From flight attendant and martial artist, she’s now St. Paul Officer of the Year

Before Brianna Kisch began patrolling the streets of St. Paul, she’d taken to the skies as a flight attendant and placed in worldwide martial arts competitions.

Finding her path to law enforcement was a long road.

Kisch joined the St. Paul Police Department almost four years ago and she’s already receiving recognition.

The department recently selected her as Officer of the Year for her role in a variety of cases over the span of a year, including convincing a woman who was armed and talking about suicide to turn over a gun, putting the pieces together to apprehend a shooting suspect, and evacuating residents from a burning apartment building.

Kisch also was one of the first responders to arrive to a West Seventh Street bar shootout last fall that injured 15 and killed a woman, who Kisch attempted to help.

“She has the natural ability to take charge at chaotic scenes and could be relied upon to make calm and collective decisions under pressure,” her supervisor, Sgt. Kou Yang, wrote in recommending Kisch for the award.

FOURTH-DEGREE BLACK BELT

Kisch grew up in Eagan until she was 13 and her family moved to a 10-acre hobby farm in Henderson, near Belle Plaine. She was home schooled and, to earn her physical education credits in high school, Kisch said her parents made her go to taekwondo classes.
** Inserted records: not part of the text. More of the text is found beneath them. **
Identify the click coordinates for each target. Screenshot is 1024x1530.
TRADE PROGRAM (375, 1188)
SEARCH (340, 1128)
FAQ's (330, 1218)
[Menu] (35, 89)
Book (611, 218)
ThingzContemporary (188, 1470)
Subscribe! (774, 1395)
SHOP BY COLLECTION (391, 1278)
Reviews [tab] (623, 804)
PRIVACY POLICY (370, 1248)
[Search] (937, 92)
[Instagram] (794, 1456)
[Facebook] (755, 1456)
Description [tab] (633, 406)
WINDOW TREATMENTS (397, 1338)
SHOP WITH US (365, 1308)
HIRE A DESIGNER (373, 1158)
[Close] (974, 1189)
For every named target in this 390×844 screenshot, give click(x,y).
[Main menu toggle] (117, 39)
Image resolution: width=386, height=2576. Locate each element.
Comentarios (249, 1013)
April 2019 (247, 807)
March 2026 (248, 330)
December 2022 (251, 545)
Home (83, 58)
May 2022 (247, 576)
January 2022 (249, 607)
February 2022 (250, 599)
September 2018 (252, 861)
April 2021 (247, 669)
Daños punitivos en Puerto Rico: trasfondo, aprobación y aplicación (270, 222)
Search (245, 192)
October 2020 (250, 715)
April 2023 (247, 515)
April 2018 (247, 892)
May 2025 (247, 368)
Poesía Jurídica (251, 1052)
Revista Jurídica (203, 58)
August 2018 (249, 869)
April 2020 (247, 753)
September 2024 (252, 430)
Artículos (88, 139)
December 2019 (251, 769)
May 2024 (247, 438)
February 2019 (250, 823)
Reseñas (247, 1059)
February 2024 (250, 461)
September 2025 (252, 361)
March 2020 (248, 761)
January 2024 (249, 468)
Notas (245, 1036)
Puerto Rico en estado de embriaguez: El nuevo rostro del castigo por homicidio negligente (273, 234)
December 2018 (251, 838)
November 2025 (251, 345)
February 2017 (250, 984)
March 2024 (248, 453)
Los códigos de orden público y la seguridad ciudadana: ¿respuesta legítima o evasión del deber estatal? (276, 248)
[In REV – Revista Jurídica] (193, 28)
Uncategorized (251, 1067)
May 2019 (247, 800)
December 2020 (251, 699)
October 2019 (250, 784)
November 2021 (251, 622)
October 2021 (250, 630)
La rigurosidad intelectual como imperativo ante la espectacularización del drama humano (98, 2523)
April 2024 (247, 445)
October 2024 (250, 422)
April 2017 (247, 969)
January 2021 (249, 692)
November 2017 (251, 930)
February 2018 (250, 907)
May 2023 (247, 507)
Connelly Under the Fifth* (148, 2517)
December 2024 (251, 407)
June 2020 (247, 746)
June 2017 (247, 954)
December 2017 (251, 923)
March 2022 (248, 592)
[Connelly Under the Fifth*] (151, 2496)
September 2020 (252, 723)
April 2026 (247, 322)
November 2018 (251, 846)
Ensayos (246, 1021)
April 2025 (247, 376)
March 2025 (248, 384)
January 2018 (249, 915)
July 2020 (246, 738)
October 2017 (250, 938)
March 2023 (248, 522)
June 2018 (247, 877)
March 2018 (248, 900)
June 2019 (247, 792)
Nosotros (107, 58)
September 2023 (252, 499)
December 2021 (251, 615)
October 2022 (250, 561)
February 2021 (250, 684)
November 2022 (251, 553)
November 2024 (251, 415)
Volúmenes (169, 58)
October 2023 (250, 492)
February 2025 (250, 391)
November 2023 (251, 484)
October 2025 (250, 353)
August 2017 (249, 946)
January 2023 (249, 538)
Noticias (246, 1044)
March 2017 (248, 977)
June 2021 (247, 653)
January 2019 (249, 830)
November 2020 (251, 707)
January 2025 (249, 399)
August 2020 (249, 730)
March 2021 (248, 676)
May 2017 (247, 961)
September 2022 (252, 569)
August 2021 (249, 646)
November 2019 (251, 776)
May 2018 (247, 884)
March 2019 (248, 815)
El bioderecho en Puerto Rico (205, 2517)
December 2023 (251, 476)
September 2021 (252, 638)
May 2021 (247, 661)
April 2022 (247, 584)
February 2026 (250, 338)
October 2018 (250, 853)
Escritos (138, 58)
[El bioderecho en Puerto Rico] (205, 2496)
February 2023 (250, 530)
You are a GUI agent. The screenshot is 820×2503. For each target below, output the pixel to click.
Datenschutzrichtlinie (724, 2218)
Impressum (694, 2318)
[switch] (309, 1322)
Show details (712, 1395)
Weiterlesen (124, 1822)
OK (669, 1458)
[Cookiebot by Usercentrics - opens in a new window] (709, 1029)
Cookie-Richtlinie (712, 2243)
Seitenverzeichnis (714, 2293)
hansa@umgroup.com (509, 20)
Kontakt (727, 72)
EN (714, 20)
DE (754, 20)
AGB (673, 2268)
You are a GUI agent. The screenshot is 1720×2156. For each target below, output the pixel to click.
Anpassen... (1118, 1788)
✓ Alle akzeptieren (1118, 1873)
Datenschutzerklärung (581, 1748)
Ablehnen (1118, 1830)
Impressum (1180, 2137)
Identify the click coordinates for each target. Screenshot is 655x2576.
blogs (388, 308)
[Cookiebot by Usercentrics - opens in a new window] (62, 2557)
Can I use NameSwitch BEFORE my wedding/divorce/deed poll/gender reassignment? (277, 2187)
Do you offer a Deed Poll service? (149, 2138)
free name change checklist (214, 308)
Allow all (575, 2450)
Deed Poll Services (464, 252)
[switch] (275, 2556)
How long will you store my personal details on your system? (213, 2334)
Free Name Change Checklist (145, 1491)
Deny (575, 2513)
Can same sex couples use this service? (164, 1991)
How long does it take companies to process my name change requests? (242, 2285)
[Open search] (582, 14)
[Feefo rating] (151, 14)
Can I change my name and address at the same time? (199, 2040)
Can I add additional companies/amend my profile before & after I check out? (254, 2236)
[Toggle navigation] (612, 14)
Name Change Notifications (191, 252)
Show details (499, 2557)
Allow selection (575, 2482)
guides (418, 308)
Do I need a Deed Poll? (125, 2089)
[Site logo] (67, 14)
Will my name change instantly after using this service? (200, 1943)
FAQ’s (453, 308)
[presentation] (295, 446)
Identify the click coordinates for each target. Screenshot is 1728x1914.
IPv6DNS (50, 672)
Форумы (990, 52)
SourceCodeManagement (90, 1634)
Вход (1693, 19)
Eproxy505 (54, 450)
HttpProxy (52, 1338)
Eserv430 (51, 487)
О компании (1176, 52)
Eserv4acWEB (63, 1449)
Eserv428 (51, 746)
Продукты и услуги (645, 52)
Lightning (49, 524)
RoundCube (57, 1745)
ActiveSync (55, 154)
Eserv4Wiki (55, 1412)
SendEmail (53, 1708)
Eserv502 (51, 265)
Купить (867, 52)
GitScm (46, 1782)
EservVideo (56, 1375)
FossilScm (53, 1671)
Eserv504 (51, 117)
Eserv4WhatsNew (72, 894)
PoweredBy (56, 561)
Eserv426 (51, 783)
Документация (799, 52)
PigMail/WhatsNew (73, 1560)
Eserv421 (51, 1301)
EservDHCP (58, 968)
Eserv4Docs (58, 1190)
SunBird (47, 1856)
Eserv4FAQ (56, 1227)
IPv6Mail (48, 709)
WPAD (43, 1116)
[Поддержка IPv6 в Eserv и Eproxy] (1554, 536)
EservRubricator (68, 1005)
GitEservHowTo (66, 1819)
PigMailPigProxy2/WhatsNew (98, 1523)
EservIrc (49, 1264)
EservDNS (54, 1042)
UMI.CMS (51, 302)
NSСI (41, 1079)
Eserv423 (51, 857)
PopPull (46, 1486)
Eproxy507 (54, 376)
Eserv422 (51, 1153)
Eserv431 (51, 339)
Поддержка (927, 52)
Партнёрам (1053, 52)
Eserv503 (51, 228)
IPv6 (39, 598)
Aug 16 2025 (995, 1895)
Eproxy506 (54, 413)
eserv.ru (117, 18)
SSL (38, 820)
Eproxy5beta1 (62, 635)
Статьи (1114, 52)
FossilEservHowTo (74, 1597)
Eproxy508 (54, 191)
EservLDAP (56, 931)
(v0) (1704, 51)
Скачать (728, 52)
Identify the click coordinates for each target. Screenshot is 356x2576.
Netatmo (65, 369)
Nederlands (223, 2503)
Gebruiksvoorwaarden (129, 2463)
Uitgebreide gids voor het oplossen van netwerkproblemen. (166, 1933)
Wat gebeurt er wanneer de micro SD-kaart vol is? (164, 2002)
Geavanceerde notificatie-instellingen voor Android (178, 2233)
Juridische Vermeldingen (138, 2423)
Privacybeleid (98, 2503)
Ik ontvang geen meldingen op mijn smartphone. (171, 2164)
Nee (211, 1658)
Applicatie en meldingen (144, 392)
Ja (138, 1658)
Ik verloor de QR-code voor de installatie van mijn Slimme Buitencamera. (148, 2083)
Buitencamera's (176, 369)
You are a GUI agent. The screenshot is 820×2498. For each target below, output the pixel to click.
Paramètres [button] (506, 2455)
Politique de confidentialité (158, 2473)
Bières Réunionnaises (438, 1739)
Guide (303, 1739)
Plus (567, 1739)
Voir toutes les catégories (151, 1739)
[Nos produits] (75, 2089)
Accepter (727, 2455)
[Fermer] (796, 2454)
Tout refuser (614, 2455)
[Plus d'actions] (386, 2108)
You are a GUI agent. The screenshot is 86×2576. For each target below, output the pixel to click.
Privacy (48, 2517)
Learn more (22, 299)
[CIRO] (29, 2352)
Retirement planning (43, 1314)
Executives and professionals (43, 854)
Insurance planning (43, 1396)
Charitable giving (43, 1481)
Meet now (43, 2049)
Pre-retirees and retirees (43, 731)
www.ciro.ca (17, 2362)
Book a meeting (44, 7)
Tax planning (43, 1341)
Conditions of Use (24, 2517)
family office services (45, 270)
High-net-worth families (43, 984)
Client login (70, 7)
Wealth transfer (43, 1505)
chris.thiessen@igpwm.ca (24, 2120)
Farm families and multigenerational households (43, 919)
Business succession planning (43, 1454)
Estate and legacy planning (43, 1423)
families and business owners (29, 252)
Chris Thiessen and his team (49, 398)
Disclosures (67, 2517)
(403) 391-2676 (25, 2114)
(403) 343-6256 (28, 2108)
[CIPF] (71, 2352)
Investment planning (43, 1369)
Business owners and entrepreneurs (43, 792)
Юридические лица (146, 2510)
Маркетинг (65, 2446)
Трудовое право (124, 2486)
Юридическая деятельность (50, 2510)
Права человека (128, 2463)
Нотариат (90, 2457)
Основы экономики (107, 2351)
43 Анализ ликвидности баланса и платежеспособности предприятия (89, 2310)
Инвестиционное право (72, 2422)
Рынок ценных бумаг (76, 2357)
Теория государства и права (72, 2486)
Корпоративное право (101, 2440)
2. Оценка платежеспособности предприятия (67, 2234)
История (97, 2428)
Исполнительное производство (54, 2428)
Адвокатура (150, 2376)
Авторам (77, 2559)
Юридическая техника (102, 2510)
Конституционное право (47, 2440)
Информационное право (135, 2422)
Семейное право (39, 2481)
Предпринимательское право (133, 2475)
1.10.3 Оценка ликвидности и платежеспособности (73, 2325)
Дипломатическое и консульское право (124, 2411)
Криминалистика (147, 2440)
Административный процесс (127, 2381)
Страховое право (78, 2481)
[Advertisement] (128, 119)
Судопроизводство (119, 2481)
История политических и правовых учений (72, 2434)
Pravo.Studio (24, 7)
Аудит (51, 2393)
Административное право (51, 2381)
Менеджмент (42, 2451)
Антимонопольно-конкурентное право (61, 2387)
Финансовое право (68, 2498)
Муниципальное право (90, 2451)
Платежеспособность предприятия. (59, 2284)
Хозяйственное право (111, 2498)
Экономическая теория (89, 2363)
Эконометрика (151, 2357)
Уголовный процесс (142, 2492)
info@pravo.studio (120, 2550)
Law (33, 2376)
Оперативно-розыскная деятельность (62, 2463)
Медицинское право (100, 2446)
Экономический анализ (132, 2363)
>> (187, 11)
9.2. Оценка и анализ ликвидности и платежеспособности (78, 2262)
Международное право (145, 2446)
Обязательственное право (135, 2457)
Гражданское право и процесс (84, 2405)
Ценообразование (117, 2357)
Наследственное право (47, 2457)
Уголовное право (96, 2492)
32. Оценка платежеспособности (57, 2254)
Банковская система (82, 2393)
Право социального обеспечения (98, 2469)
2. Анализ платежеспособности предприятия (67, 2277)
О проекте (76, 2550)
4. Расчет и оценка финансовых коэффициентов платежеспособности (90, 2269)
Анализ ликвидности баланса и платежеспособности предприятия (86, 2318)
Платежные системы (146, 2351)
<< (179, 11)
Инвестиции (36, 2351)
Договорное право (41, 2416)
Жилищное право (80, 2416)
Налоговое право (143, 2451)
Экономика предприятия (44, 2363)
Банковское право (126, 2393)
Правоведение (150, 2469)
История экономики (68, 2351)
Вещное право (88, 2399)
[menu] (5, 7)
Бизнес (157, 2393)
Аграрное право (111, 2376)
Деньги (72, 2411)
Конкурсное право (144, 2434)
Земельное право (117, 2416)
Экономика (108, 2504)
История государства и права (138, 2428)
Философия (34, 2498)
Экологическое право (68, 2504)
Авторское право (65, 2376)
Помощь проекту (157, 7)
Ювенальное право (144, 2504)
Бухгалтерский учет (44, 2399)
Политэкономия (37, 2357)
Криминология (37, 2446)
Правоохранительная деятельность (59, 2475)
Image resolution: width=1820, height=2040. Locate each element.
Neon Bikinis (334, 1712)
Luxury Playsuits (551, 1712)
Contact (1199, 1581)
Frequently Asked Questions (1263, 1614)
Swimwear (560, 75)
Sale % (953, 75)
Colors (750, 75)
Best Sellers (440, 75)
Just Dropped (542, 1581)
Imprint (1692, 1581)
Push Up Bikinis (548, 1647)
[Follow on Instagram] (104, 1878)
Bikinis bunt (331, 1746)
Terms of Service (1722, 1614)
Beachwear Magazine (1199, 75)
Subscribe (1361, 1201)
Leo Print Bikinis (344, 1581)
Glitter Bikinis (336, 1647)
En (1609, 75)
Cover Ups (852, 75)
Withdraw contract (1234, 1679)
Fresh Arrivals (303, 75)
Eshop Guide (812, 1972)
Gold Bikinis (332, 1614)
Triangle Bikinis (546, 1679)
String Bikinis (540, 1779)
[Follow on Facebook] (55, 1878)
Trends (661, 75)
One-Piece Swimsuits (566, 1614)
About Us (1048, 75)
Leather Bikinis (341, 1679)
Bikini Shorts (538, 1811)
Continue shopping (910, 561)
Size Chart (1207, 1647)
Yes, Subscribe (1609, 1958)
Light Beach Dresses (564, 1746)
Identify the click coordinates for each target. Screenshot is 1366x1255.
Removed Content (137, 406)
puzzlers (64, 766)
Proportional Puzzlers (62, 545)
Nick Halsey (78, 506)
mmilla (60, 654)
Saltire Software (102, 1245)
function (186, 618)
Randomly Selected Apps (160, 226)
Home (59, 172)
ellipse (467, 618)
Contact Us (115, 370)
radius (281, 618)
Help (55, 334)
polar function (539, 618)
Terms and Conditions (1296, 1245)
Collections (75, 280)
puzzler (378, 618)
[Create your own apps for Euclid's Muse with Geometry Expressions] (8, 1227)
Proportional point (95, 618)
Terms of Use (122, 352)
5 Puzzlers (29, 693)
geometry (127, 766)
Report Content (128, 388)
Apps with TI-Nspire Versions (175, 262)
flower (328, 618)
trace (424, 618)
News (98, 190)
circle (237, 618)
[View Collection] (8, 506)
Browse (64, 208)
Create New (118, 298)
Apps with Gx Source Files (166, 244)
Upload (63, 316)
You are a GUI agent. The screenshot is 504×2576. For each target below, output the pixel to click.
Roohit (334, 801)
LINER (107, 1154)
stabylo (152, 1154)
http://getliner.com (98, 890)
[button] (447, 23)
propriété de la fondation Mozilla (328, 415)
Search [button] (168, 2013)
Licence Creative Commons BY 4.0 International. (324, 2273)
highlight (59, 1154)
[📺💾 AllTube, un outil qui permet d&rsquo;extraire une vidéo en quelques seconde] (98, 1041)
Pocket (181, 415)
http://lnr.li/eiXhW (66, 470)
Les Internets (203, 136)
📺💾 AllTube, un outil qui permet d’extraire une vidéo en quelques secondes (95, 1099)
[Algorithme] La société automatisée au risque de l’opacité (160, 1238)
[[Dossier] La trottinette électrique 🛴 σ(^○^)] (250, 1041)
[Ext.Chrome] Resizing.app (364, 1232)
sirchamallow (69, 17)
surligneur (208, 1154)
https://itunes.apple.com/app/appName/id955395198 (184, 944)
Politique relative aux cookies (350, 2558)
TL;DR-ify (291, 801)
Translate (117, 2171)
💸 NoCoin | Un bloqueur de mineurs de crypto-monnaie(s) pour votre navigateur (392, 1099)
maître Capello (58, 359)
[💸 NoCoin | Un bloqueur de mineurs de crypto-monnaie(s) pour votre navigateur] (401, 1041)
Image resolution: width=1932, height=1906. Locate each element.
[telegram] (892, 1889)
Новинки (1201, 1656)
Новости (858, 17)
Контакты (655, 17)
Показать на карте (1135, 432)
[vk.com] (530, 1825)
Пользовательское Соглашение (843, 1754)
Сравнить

“I hated it for the longest time and then, all of a sudden, something clicked and I thought, ‘This is so much fun.’ ”

Kisch is a fourth-degree black belt in taekwondo, and placed second in the world in sparring in 2008 and third in extreme martial arts in 2007.

She finished high school in 2005 and already had a year’s worth of college credits. “I didn’t really know what I wanted to do with my life,” she said.

She taught martial arts full time and became a flight attendant — following in her mother’s footsteps — for about four years. She returned to instructing martial arts and worked in retail management.

PATROLS OVERNIGHTS IN CENTRAL DISTRICT

When she was a flight attendant, pilot John Johnson told Kisch about his father, who retired as a St. Paul police sergeant.

Johnson thought Kisch would be well-suited for law enforcement because of her martial arts background.

Plus, “she can command an airplane or anything and she does it with, like, grace,” he said recently. “If a passenger gave her a hard time, she would very nicely put them in their place without even letting them know they got put in place.”

Kisch said she thinks that comes from being the oldest of eight kids — “I was always bossing my siblings around,” she said.

Kisch went to college and worked in security and loss-prevention jobs along the way to earning her degree. She was in her early 30s when she became a St. Paul officer, and she feels her age and background in a variety of jobs have given her both perspective and life experiences.

The work has already changed since Kisch joined the department in 2018 — between the coronavirus pandemic, attention to law enforcement practices in the wake of George Floyd’s killing in Minneapolis and concerns over gun violence — but she said she still loves being an officer, especially in St. Paul’s Central District, where she works overnight shifts.

‘HUGE HONOR’

Being named Officer of the Year is “a huge honor,” Kisch said. She said everything she was recognized for were team efforts with the officers she works with.

In the annual department awards, Sgts. Amber Larson and Jeff Schwab were honored as Detectives of the Year for their work on a quadruple homicide. Police say four people were fatally shot in the West Seventh Street area in September and their bodies were found in a vehicle left in a Dunn County, Wis., cornfield. A man is charged in that case.

Michele Bunce was named Civilian Employee of the Year. She manages the department’s $120 million budget and oversees grant management.